Incentivized Learning In Principal-agent Bandit games

Antoine Scheid

This work considers a repeated principal-agent bandit game, where the principal can only interact with her environment through the agent. The principal and the agent have misaligned objectives and the choice of action is only left to the agent. However, the principal can influence the agent’s decisions by offering incentives which add up to his rewards. The principal aims to iteratively learn an incentive policy to maximize her own total utility. This framework extends usual bandit problems and is motivated by several practical applications, such as healthcare or ecological taxation, where traditionally used mechanism design theories often overlook the learning aspect of the problem. We present nearly optimal (with respect to a horizon T ) learning algorithms for the principal’s regret in both multi-armed and linear contextual settings. Finally, we support our theoretical guarantees through numerical experiments.

27/02/24

Private Hierarchical Bayesian Model for Federated Learning

Stanislas Du Che

In privacy concerned federated learning, agents share information about common parameters while protecting the privacy of their data.
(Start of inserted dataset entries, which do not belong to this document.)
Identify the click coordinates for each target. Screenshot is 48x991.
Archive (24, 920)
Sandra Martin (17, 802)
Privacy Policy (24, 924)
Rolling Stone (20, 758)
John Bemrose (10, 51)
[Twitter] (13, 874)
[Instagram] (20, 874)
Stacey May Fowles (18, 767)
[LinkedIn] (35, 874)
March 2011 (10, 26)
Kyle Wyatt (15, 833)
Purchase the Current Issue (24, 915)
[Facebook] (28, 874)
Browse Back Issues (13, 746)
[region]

Within a Bayesian perspective, this setting translates into returning privacy-protected conditional posterior distributions to a central server and it also qualifies as a hierarchical Bayes model, which is a category of models for which the original Gibbs sampler was devised. Instead of the common randomization attached to differential privacy, we argue in this work for a substitution of observations at random by locally generated substitutes. Convergence and bias bounds are to be derived to ensure method coherence.